* **DATA PROVIDED**:
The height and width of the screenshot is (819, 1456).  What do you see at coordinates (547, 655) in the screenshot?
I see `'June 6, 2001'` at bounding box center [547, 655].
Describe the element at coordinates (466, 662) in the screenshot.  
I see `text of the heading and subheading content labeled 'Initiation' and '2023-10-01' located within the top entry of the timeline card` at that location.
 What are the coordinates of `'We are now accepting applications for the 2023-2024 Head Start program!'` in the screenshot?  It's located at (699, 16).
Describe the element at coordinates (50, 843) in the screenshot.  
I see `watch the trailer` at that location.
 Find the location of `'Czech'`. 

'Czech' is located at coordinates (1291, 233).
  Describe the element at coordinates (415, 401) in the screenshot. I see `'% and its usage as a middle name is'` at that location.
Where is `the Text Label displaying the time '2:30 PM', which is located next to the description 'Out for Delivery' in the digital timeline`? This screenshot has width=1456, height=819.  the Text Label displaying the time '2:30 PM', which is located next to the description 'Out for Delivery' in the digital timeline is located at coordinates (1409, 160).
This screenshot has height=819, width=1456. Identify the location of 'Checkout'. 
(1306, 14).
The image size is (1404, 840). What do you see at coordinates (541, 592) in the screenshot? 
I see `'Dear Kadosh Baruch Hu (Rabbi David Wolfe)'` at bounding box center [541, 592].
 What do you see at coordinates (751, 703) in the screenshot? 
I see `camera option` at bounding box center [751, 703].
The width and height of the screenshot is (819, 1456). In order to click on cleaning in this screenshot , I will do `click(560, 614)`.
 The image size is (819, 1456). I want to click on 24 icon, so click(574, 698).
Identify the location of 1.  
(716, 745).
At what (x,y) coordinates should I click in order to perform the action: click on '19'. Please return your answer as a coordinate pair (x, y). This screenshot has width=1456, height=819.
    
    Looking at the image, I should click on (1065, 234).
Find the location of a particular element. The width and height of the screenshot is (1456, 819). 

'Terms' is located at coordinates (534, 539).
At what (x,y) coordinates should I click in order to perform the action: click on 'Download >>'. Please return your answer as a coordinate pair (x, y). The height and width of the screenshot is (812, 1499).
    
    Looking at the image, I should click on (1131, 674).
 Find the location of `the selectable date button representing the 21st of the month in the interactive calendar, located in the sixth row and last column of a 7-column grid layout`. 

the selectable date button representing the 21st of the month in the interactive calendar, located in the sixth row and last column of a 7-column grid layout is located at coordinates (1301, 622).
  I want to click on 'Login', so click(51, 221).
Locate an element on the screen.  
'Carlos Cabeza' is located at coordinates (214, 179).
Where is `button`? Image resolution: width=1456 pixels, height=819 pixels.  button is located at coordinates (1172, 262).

* **GOAL**: Convert the listing above into a JSON list of strings, one string per line, leaving out the blank lines.

* **RESULT OF THE TASK**:
[
  "The height and width of the screenshot is (819, 1456).  What do you see at coordinates (547, 655) in the screenshot?",
  "I see `'June 6, 2001'` at bounding box center [547, 655].",
  "Describe the element at coordinates (466, 662) in the screenshot.  ",
  "I see `text of the heading and subheading content labeled 'Initiation' and '2023-10-01' located within the top entry of the timeline card` at that location.",
  " What are the coordinates of `'We are now accepting applications for the 2023-2024 Head Start program!'` in the screenshot?  It's located at (699, 16).",
  "Describe the element at coordinates (50, 843) in the screenshot.  ",
  "I see `watch the trailer` at that location.",
  " Find the location of `'Czech'`. ",
  "'Czech' is located at coordinates (1291, 233).",
  "  Describe the element at coordinates (415, 401) in the screenshot. I see `'% and its usage as a middle name is'` at that location.",
  "Where is `the Text Label displaying the time '2:30 PM', which is located next to the description 'Out for Delivery' in the digital timeline`? This screenshot has width=1456, height=819.  the Text Label displaying the time '2:30 PM', which is located next to the description 'Out for Delivery' in the digital timeline is located at coordinates (1409, 160).",
  "This screenshot has height=819, width=1456. Identify the location of 'Checkout'. ",
  "(1306, 14).",
  "The image size is (1404, 840). What do you see at coordinates (541, 592) in the screenshot? ",
  "I see `'Dear Kadosh Baruch Hu (Rabbi David Wolfe)'` at bounding box center [541, 592].",
  " What do you see at coordinates (751, 703) in the screenshot? ",
  "I see `camera option` at bounding box center [751, 703].",
  "The width and height of the screenshot is (819, 1456). In order to click on cleaning in this screenshot , I will do `click(560, 614)`.",
  " The image size is (819, 1456). I want to click on 24 icon, so click(574, 698).",
  "Identify the location of 1.  ",
  "(716, 745).",
  "At what (x,y) coordinates should I click in order to perform the action: click on '19'. Please return your answer as a coordinate pair (x, y). This screenshot has width=1456, height=819.",
  "    Looking at the image, I should click on (1065, 234).",
  "Find the location of a particular element. The width and height of the screenshot is (1456, 819). ",
  "'Terms' is located at coordinates (534, 539).",
  "At what (x,y) coordinates should I click in order to perform the action: click on 'Download >>'. Please return your answer as a coordinate pair (x, y). The height and width of the screenshot is (812, 1499).",
  "    Looking at the image, I should click on (1131, 674).",
  " Find the location of `the selectable date button representing the 21st of the month in the interactive calendar, located in the sixth row and last column of a 7-column grid layout`. ",
  "the selectable date button representing the 21st of the month in the interactive calendar, located in the sixth row and last column of a 7-column grid layout is located at coordinates (1301, 622).",
  "  I want to click on 'Login', so click(51, 221).",
  "Locate an element on the screen.  ",
  "'Carlos Cabeza' is located at coordinates (214, 179).",
  "Where is `button`? Image resolution: width=1456 pixels, height=819 pixels.  button is located at coordinates (1172, 262)."
]